For the following exact sequence, i am trying to proof that it is not split $0\to 2\mathbb{Z} \to \mathbb{Z} \to \mathbb{Z}/2\mathbb{Z} \to 0$
I want to show that for injective function $i : 2\mathbb{Z} \to \mathbb{Z}$
if there exists left inverse $q :\mathbb{Z} \to 2\mathbb{Z} $ , then it would contradict and therefore sequence cannot be split.
but i am having trouble proving it, since $q$ can be $n\mapsto 2n$
pls help :')
The answer that red_trumpet gave is essentially what you are looking for. But I want to add a slightly different approach, which directly contradicts the existence of a left-inverse $q$ to the map $\iota : 2\mathbb{Z} : \mathbb{Z}$.
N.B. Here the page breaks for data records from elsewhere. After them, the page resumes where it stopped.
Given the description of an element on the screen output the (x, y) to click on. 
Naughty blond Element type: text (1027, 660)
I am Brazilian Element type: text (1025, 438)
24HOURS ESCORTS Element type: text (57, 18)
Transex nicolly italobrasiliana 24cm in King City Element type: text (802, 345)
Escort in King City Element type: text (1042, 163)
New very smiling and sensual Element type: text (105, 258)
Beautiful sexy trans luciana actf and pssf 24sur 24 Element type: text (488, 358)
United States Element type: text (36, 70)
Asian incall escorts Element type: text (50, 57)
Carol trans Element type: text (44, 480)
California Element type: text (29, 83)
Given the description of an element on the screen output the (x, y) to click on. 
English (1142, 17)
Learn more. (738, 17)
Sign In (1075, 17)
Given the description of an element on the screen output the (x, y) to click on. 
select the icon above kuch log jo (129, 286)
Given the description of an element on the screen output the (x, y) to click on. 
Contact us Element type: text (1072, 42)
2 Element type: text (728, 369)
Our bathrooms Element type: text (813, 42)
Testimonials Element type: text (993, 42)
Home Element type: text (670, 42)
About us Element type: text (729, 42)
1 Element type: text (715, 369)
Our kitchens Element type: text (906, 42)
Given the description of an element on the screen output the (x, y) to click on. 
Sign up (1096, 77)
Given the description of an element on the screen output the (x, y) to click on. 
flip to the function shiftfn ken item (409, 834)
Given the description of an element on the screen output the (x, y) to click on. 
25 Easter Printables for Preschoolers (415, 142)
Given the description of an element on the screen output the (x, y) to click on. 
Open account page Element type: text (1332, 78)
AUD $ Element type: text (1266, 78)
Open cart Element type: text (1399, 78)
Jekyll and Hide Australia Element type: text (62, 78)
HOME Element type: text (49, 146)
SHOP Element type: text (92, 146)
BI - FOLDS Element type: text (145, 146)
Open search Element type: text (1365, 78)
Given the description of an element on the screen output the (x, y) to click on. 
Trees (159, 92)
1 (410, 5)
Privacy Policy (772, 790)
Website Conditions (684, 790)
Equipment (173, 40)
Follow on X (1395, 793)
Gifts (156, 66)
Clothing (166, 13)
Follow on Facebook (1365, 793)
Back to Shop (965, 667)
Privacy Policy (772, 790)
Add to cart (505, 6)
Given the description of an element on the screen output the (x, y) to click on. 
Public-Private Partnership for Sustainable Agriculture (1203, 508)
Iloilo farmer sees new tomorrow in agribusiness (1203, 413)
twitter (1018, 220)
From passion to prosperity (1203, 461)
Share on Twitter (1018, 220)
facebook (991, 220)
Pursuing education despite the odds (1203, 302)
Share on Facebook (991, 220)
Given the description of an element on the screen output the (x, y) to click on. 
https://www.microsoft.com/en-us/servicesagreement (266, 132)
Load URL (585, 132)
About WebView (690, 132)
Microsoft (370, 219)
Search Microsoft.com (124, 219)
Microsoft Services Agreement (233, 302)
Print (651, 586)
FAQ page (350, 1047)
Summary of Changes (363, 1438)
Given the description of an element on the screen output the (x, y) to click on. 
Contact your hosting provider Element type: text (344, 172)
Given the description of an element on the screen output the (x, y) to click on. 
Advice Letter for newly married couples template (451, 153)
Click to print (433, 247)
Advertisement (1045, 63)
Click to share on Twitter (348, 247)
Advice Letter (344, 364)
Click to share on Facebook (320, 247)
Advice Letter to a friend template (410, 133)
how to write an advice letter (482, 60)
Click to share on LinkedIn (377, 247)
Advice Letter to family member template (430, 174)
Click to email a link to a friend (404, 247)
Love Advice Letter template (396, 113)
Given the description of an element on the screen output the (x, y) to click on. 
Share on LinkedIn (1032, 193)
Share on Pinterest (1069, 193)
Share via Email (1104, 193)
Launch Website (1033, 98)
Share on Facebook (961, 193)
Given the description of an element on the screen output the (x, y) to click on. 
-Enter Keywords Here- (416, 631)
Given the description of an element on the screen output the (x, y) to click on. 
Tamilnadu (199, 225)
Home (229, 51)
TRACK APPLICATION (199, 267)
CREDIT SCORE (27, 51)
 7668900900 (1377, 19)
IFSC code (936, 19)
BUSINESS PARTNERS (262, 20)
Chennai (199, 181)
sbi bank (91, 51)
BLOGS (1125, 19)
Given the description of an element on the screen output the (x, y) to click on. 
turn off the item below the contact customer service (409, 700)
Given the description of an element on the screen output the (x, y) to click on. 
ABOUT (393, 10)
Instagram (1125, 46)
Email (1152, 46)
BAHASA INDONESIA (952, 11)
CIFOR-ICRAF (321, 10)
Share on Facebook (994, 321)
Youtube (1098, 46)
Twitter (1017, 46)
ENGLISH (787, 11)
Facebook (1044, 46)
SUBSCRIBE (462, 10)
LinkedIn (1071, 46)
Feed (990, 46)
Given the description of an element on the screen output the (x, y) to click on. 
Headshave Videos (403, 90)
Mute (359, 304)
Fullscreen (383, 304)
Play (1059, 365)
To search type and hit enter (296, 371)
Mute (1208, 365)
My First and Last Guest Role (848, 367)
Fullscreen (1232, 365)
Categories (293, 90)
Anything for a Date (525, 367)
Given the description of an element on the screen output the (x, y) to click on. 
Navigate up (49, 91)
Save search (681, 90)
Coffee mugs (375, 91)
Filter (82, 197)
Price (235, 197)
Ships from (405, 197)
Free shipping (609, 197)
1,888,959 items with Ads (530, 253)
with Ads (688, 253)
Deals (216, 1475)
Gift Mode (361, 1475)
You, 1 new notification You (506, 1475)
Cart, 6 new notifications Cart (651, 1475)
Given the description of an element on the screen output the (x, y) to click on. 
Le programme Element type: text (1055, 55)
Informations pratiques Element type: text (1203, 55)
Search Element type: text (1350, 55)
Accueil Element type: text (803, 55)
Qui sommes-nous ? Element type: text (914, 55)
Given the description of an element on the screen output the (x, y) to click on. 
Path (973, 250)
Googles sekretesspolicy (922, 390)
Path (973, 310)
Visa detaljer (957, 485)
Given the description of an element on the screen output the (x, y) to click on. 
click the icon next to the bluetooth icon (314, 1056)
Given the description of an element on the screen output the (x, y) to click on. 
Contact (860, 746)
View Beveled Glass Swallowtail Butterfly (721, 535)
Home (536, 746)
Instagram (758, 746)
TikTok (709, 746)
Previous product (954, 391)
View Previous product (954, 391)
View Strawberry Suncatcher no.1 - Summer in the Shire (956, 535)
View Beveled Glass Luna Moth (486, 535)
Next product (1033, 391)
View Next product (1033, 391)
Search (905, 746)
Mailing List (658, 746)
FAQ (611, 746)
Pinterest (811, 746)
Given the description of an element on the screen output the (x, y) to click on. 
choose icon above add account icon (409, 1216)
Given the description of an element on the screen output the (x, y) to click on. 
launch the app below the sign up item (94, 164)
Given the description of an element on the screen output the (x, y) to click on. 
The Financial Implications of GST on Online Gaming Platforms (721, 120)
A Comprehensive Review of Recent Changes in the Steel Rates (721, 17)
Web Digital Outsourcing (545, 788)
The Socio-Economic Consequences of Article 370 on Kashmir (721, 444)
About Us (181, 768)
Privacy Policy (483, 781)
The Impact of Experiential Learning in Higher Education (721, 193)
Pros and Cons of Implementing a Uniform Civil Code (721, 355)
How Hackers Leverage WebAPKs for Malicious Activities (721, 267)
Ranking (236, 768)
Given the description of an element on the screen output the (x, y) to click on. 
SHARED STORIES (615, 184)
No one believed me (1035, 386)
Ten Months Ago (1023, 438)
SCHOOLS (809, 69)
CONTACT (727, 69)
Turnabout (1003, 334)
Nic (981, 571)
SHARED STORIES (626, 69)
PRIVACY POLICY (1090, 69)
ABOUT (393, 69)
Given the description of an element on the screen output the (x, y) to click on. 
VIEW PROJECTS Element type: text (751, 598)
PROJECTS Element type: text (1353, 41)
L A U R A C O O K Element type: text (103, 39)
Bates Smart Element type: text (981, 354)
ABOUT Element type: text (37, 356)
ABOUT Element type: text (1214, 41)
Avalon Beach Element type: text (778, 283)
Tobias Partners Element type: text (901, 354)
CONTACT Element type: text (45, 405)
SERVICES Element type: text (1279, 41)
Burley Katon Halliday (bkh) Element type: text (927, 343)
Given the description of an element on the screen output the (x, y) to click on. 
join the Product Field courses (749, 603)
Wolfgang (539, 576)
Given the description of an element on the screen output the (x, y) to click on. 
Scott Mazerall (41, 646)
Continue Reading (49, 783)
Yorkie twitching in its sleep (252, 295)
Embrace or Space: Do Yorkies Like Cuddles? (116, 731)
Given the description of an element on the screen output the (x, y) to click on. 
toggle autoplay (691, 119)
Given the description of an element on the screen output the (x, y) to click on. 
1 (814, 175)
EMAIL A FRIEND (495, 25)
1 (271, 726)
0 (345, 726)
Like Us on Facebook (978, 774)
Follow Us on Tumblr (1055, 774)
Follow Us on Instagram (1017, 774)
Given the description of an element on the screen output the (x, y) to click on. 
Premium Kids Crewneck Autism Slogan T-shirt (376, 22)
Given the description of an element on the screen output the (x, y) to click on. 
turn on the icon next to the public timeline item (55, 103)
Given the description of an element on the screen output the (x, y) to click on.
Suppose there was such a $q$. As $q$ has a right-inverse (namely $\iota$), it is surjective. Now ask yourself where $1$ goes under $q$. Clearly $1$ has to go to a generator of $2\mathbb Z$. But that means that $q(1) = \pm 2$. As any choice uniquely determines the map $q : \mathbb Z \to 2\mathbb Z$, you can now check that for both of these choices $q \circ \iota(2) = q(2) = \pm 4$ is not the identity, hence $q$ is no left-inverse to $\iota$.